Ghost Module
In object detection using deep neural networks, the preprocessed image data is initially fed into the backbone network of the model for feature extraction. To improve the efficiency of this process, researchers have made significant advancements in exploring lightweight backbones. Han et al. (2020) visualized feature maps in convolutional neural networks and observed that there were redundant feature maps. They discovered that these redundant feature maps could be obtained through relatively cheaper operations, such as linear transformations or depth-wise separable convolutions. In the processing of their proposed ghost module, as depicted in Figure 1, a small number of convolutional kernels are initially employed to extract features from the input feature map, as illustrated by the brightly colored portion in the figure. Subsequently, the obtained features undergo additional cheaper computations, represented by the symbol Ф in the figure, such as linear transformations or depth-wise separable convolutions, resulting in the output shown in the grayscale portion of the figure pointed to by the arrows. Finally, the features obtained from these two processes are concatenated to generate the final output feature map. In their experiments, the Ghost-VGG-16 model, which incorporated this design, achieved the highest accuracy (93.7%) compared to other models, with a substantial reduction in floating point operations (FLOPs).

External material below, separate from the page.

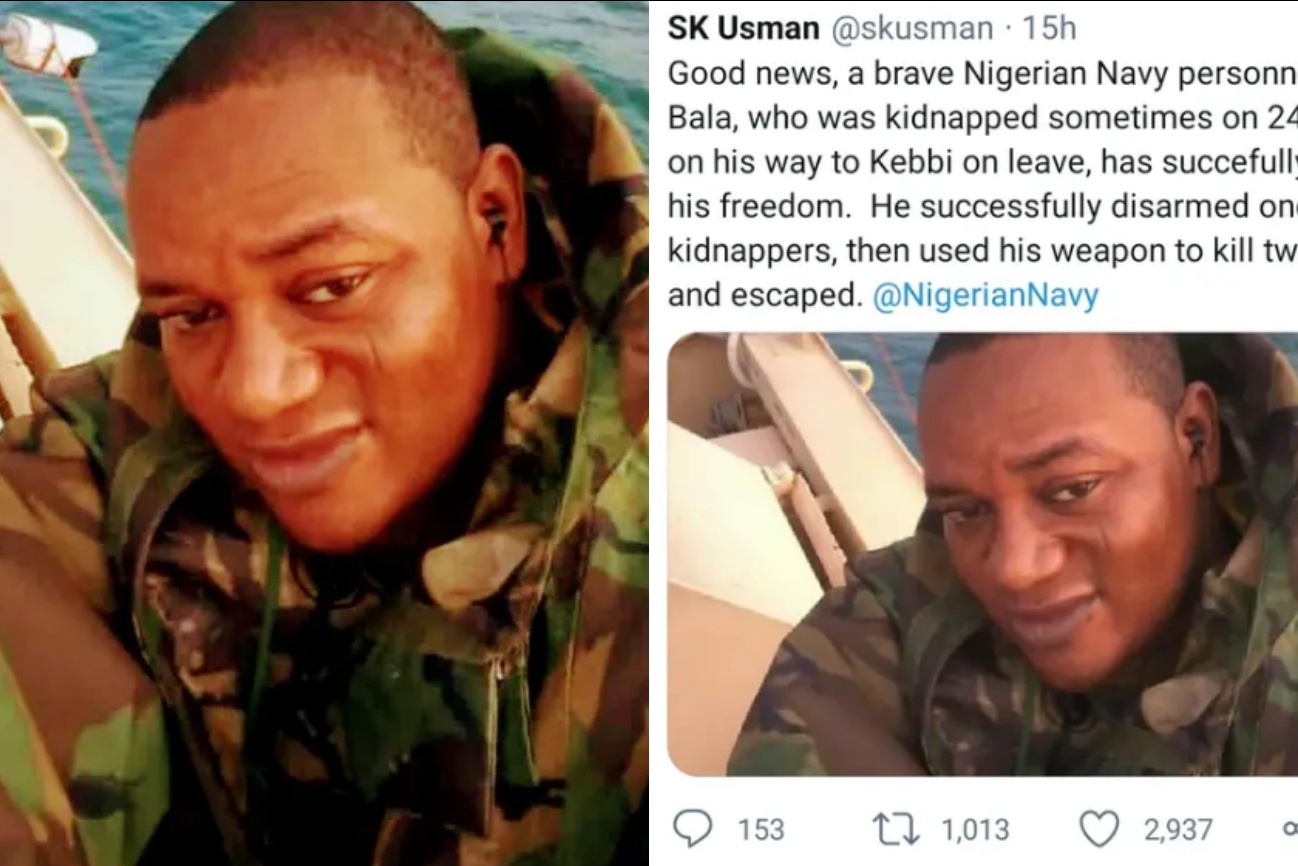Open the 15h tweet timestamp
The height and width of the screenshot is (866, 1298).
(1049, 29)
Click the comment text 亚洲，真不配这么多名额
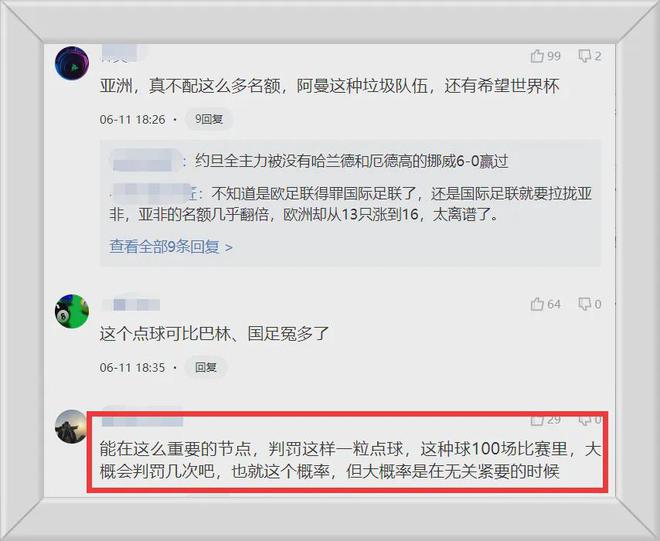 (x=190, y=86)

Figure 1. An illustration of the ghost module. Ф represents the inexpensive operation
Building upon this approach, Deng et al. (2022) applied the ghost module to the classic single-stage object detection algorithm, reducing computational costs and improving detection performance. Similarly, Kong et al. (2022) reduced the model size to 1/6 of its original size and improved mean average precision (mAP) by 2.9%. To enhance the detection speed of the model, Cao et al. (2022) introduced the GhostNet module, and their proposed model, GhostNet-YOLOv5, achieved a 4.83% increase in precision. Considering memory and computational limitations of mobile devices, Han et al. (2022) proposed the CPU-efficient Ghost (C-Ghost) module and GPU-efficient Ghost (G-Ghost), which better balance accuracy and speed in models deployed on heterogeneous devices, including CPU and GPU. Furthermore, to address challenges posed by variations in target shapes, occlusions, and complex backgrounds in practical production applications, researchers (Qiu et al., 2022; H. Wang et al., 2022; Wei et al., 2022) implemented efficient processing of redundant information in channel features based on the ghost module. In their respective domains, these detectors exhibited significant improvements in terms of recall, precision, and mAP.
Notwithstanding the incremental advances in computer vision, the integration of efficient memory access cost (MAC) design with multi-scale edge detection methodologies has practical value, particularly within the ambit of the head part of edge detectors—a critical juncture for optimizing performance across scales. In light of this research lacuna, this paper presents a sophisticated design innovation for the head part of the model, which deftly incorporates the principles of GhostNet. This integration is meticulously crafted to process information from feature maps at varying scales with superior efficacy.